Getting real about virtual

Paul Court, technology services director of data centre hosting provider Telecity, warns IT professionals against getting too carried away by virtualisation.

“Quite a few times we’ve seen projects end up taking more power because of the machines they’ve added,” he says. “[Virtualisation] will not save money, and will not reduce power, unless you decide first what you want to do with it.”

Court advocates that any virtualisation project must start from a business perspective. “Virtualisation is seen as a bit of a Holy Grail, but you have to look under the bonnet. Clearly, IT people need to be involved, but it has to start from a business angle,” he says.

The key is deciding what business benefits you want from the outset, Court says, and demonstrating them to the business. “What do you actually want to virtualise, and is there an obvious target: production, workstations, disaster recovery? Find a good place to start a test environment as a demo for management.”

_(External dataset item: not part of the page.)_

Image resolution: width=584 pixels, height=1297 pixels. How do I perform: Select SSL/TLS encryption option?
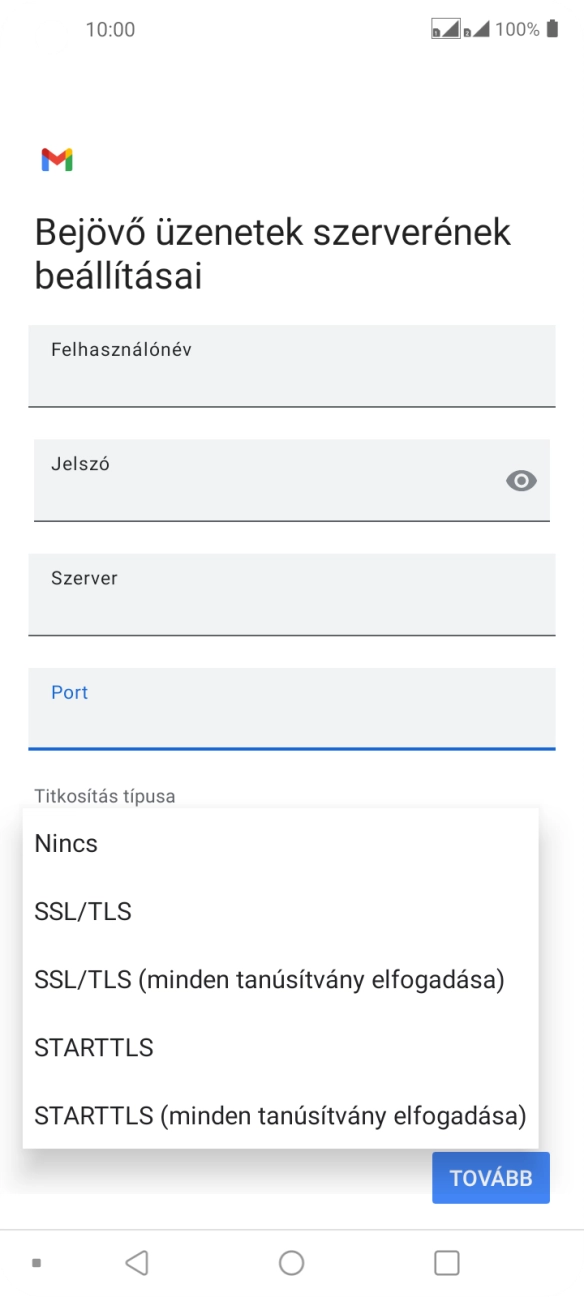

Letting business know what it can expect from the outset also allows “some really interesting conversations” about some of the other aspects of virtualisation – things like space, power and environmental benefits. “A lot of the time these projects can go steaming through IT and miss some obvious wins,” Court says.

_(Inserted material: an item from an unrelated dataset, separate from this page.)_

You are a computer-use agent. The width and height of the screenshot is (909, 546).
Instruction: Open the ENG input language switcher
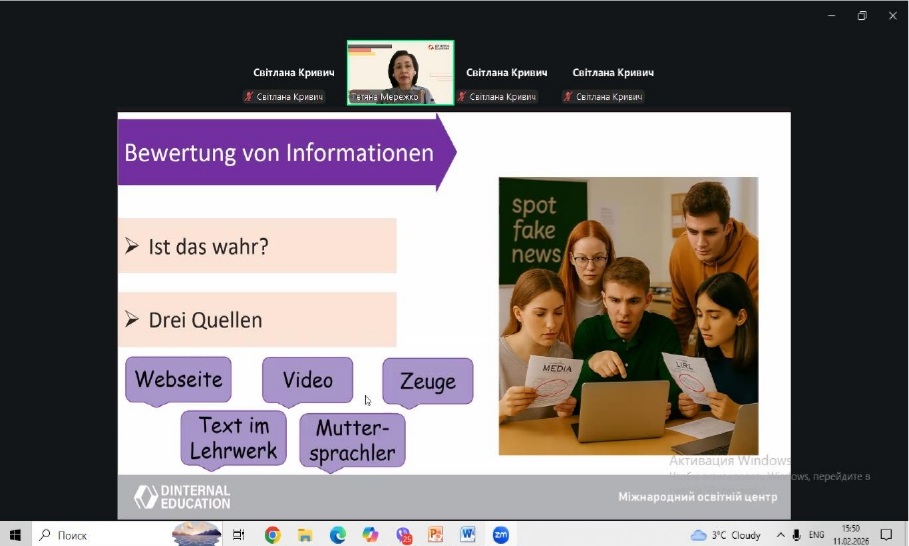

Failing to get business support at the beginning is an excellent way to kill a project. “The virtual machine (VM) concept is still alien to many people, and the concept of interdepartmental systems sitting on one machine frightens the living daylights out of many of them,” Court explains.

Once you know what you’re going to do, you have to start looking at the physical ability to implement it.

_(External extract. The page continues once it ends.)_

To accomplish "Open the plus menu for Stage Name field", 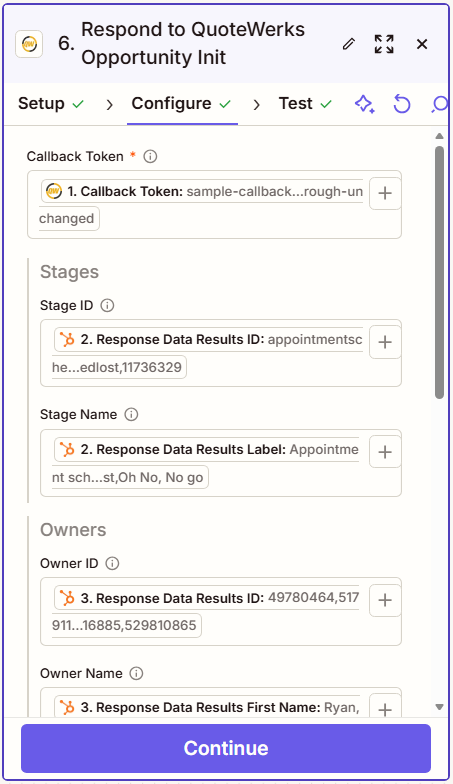I will point(385,452).
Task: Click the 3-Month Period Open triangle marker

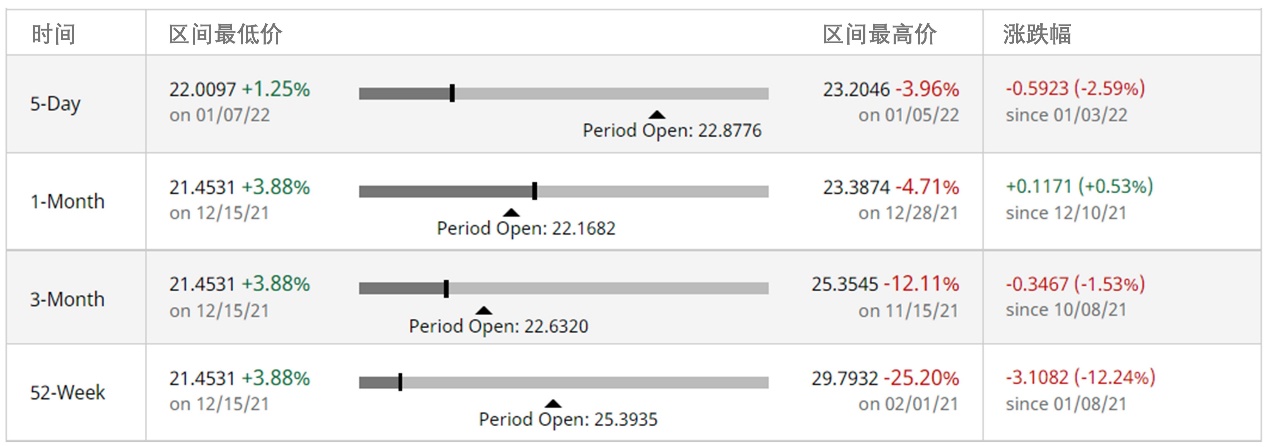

“Blades are the obvious example,” Court says. “I can build a system running 104 [virtual] servers, so if I stack five systems up in a rack I can get 520 servers – superb, but I may only need 10. And there are very few places where you can stack five sets of blade servers running at 24 kilowatts.”

Court emphasises that virtualising a system also makes it more exposed. “Historically, people are used to single applications running on a single server. But when one server has five to six applications on it, you need to create awareness of the impact if one application ‘owner’ decides to reboot. And the box really has to be fit for purpose. If that thing blows up, you’ve affected five times more areas of the business.”